COS 76-7 - Community assembly processes differ between surface water and sediment-associated communities in stream networks

Thursday, August 11, 2016: 3:40 PM
304, Ft Lauderdale Convention Center
Nathan I. Wisnoski and Jay T. Lennon, Department of Biology, Indiana University, Bloomington, IN

Dispersal limitation, environmental filtering, mass effects, and species sorting are just a few of the processes that shape local community structure from the regional species pool. However, these processes remain understudied in lotic ecosystems. Stream networks are hierarchical, branching, and (largely) one-directional. Microorganisms, such as bacteria, may be particularly susceptible to the flow-through nature of stream ecosystems because their dispersal is highly dependent on stream flow. On the other hand, bacteria that inhabit streambed sediments may experience reduced washout risk, allowing them to establish more stable local populations in the sediments.

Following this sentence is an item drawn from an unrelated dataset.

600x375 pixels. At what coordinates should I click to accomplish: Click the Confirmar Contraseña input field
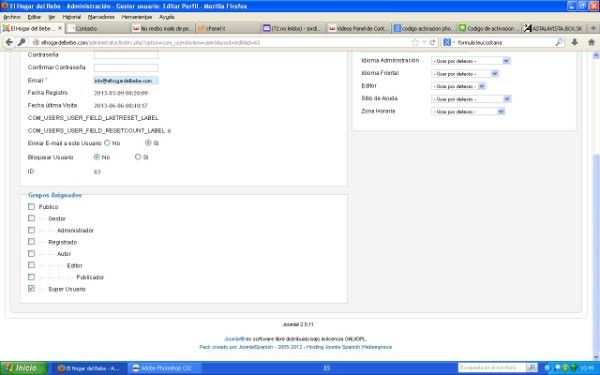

To test these predictions, we sampled a stream network at the H. J. Andrews Experimental Forest, Oregon, USA, in June of 2015. Across the 6400 ha catchment, we sampled surface water and sediment-associated microbial communities, and measured a suite of environmental variables. We extracted DNA from each microbial community and sequenced the V-4 region of the 16S rRNA gene on the Illumina MiSeq platform. We calculated local and regional biodiversity metrics, and used Principal Coordinates of Neighbor Matrices (PCNM) and partitioned the variance in community structure into environmental and spatial components. 


Downstream surface water communities are more highly connected to upstream communities than downstream sediment-associated communities are to upstream sediments. Using elevation as a surrogate for along-stream distance, elevation-decay relationships suggest that downstream surface waters remain more closely related to upstream surface waters, while sediments experience a steeper decay. Dispersal limitation by elevation may affect sediment-associated communities more than surface water communities, while mass effects may occur more frequently in surface waters.

Furthermore, surface water communities are consistently more diverse and distinct from sediment-associated communities. Surface water communities from a subset of the larger catchment are more similar to one another than surface water communities from across the catchment. However, sediment-associated communities do not share this spatial pattern. We propose that strong environmental filters exclude most surface water bacteria from stream sediments, and that bacteria in the surface waters may be transient, and potentially influenced by the neighboring terrestrial ecosystem. Thus, sediment-associated communities may be colonized from the regional pool of propagules that disperse downstream via surface water flow.